▶ [Kurze Aufgabe]
Tippe bitte die Zeilen unverändert ab: Beginne mit der ersten Zeile und höre nach der Zeile auf, die „The height and width of the screenshot is (599, 1117).“ enthält.

▶ [Gegebene Einträge]
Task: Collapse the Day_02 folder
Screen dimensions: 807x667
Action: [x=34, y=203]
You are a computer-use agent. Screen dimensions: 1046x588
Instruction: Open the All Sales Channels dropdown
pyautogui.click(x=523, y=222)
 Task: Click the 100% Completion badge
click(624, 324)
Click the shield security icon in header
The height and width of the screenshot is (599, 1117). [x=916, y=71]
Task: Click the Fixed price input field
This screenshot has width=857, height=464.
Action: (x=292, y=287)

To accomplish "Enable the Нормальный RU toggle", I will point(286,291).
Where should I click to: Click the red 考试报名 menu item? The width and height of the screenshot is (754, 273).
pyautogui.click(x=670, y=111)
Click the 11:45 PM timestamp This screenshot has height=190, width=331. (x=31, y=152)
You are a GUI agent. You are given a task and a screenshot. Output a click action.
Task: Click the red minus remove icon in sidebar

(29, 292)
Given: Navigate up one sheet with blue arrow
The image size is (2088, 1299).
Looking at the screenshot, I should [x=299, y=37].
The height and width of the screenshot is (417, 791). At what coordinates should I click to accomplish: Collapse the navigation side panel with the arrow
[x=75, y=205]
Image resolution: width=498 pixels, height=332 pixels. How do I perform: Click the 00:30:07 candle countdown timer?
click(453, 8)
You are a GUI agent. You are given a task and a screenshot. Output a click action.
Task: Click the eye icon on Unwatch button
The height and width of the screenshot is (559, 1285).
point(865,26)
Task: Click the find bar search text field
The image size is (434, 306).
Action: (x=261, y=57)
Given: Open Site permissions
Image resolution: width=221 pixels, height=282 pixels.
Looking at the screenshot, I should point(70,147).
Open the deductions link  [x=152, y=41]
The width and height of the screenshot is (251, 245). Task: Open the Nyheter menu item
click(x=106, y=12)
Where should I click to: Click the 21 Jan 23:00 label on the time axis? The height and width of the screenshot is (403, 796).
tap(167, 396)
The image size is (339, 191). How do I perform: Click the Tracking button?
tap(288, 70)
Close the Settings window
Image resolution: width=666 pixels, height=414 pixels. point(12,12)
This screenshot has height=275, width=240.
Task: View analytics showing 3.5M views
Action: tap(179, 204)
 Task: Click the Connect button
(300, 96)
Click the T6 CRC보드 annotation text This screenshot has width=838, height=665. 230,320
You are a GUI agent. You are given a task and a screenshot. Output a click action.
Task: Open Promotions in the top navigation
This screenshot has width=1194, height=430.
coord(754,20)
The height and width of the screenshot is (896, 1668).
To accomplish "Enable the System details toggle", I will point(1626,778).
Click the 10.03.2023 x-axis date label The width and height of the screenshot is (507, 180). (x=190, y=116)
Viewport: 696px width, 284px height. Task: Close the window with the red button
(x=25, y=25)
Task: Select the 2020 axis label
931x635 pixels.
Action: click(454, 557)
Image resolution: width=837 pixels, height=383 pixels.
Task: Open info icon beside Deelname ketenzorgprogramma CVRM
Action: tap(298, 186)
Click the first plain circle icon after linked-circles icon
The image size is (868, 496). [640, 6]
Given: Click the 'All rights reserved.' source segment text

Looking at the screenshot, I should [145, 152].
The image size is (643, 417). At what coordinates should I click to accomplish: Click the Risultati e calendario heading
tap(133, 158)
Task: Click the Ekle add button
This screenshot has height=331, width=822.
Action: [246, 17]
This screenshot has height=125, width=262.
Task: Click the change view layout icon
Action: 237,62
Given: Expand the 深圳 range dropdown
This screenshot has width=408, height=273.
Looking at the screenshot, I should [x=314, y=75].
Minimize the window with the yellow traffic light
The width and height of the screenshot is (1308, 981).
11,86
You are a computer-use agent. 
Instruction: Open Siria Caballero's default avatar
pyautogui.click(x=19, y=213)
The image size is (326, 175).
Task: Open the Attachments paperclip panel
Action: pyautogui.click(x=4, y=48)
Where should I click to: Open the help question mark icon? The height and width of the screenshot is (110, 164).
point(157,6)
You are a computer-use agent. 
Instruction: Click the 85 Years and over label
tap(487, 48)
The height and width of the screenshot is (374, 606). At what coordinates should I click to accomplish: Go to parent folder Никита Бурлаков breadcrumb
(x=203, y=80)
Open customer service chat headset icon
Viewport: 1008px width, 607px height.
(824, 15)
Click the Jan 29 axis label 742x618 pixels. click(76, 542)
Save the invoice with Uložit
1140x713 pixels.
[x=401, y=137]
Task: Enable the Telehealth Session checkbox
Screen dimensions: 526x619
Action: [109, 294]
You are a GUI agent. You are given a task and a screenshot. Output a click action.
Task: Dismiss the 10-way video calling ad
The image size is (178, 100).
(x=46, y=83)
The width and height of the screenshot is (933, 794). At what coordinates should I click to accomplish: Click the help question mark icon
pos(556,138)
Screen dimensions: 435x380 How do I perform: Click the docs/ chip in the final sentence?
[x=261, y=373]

▶ [Endgültige Antwort]
Task: Collapse the Day_02 folder
Screen dimensions: 807x667
Action: [x=34, y=203]
You are a computer-use agent. Screen dimensions: 1046x588
Instruction: Open the All Sales Channels dropdown
pyautogui.click(x=523, y=222)
 Task: Click the 100% Completion badge
click(624, 324)
Click the shield security icon in header
The height and width of the screenshot is (599, 1117). [x=916, y=71]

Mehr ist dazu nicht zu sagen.